Experimental and theoretical study of dimer-of-dimers-type tetrarhodium(ii) complexes bridged by 1,4-benzenedicarboxylate linkers.

Two dimer-of-dimers-type tetrarhodium complexes, [Rh4(piv)6(BDC)] ([1]; piv = pivalate) and [Rh4(piv)6(F4BDC)] ([2]), in which two paddlewheel-type dirhodium units are linked by 1,4-benzenedicarboxylate (BDC) and 1,4-tetrafluorobenzenedicarboxylate (F4BDC), respectively, have been synthesized and characterized via single-crystal X-ray diffraction analyses, ESI-MS, 1H NMR, infrared spectroscopy, Raman spectroscopy, and elemental analyses.
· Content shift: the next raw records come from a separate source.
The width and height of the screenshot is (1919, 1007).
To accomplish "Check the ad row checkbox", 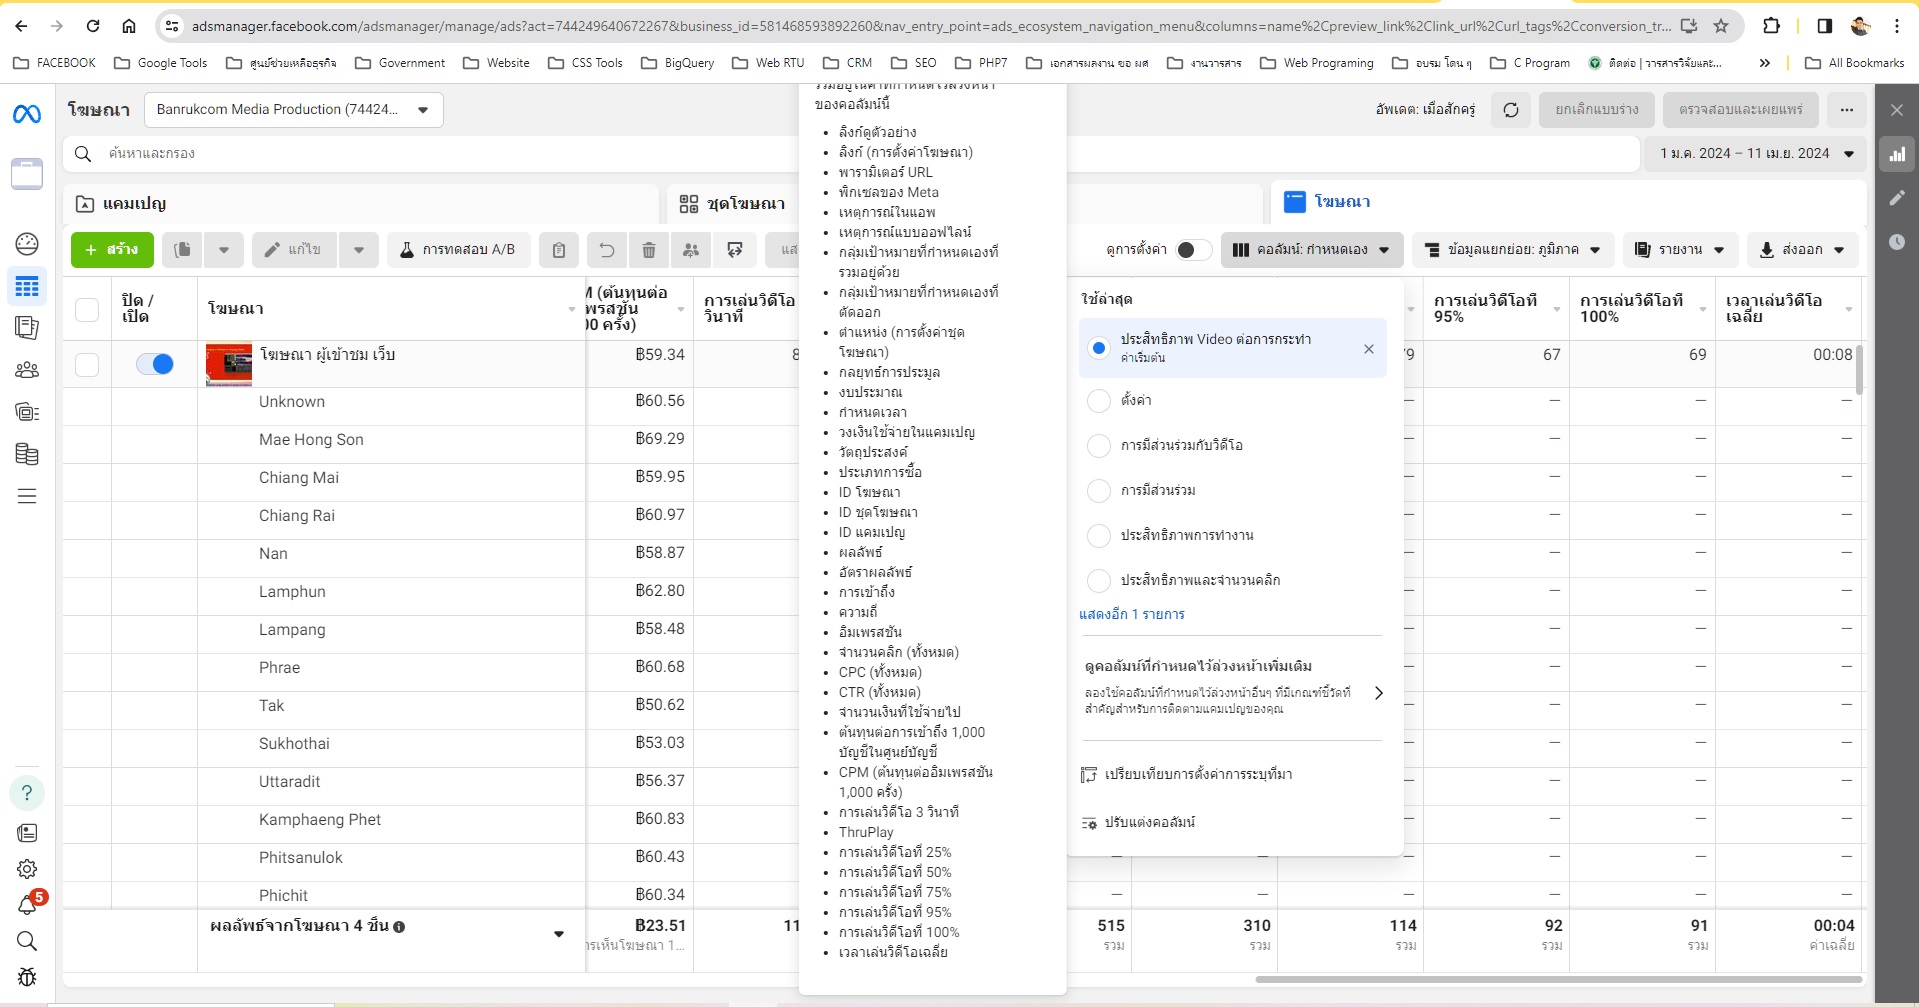I will pyautogui.click(x=87, y=365).

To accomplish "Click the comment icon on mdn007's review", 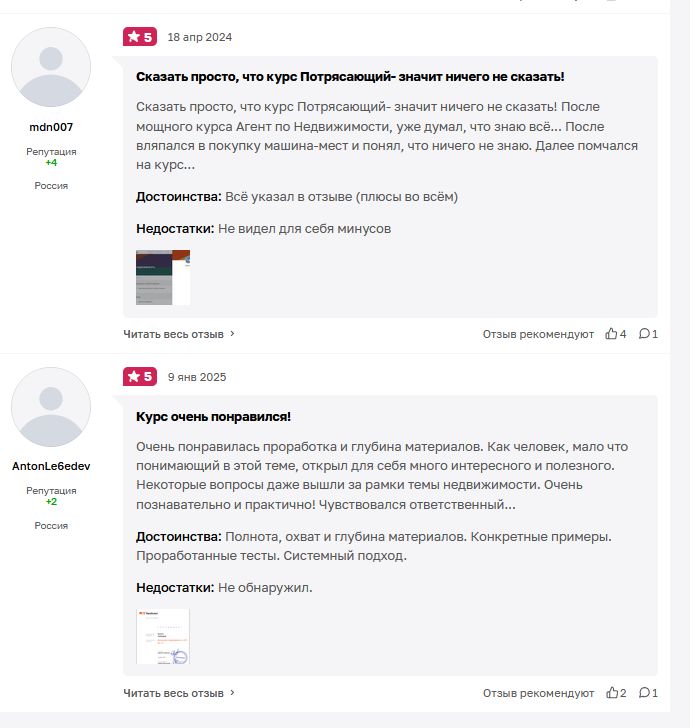I will [x=644, y=334].
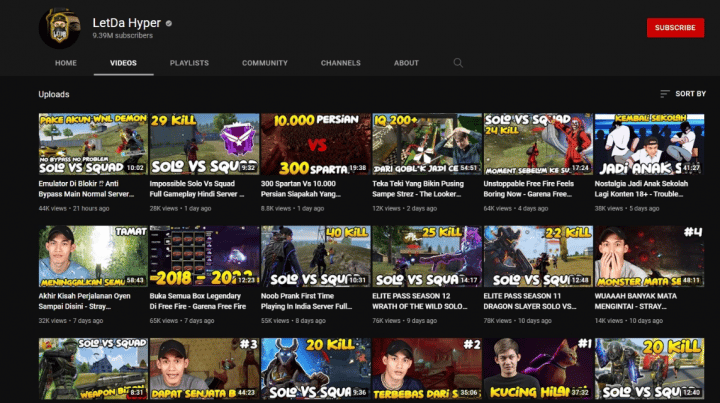Select the Channels tab

pyautogui.click(x=340, y=63)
Crystal structure analyses of [1(THF)4] and [2(THF)4], which are crystallized from THF solutions of [1] and [2], respectively, revealed that dihedral angles (φ) between two -CO2 units and phenyl rings of the BDC linker in [1(THF)4] are almost co-planar (φ = 2.8°), whereas those of the F4BDC linker in [2(THF)4] are largely inclined (φ = 78.3°). Density functional theory calculations clarified that (i) their dihedral angles of optimized geometries of [1(THF)4] and [2(THF)4] are almost the same as their experimental geometries, and (ii) the rotation energy barriers of phenyl moieties in [1(THF)4] and [2(THF)4] estimated by potential energy surface analyses are 12.0 and 8.4 kcal mol-1, respectively, indicating that hydrogen bondings are formed between two -CO2 units and four hydrogen atoms of phenyl rings of the BDC linker in [1(THF)4], whereas two -CO2 units and four fluorine groups on the phenyl ring of the F4BDC linker in [2(THF)4] are electrostatically and sterically repulsed. Electrochemical properties and electronic structures of [1(THF)4] and [2(THF)4] are strongly influenced by the electronic states of dicarboxylate linkers, whereas absorption spectra are strongly influenced by the dihedral angles between two -CO2 units and phenyl rings of dicarboxylate linkers.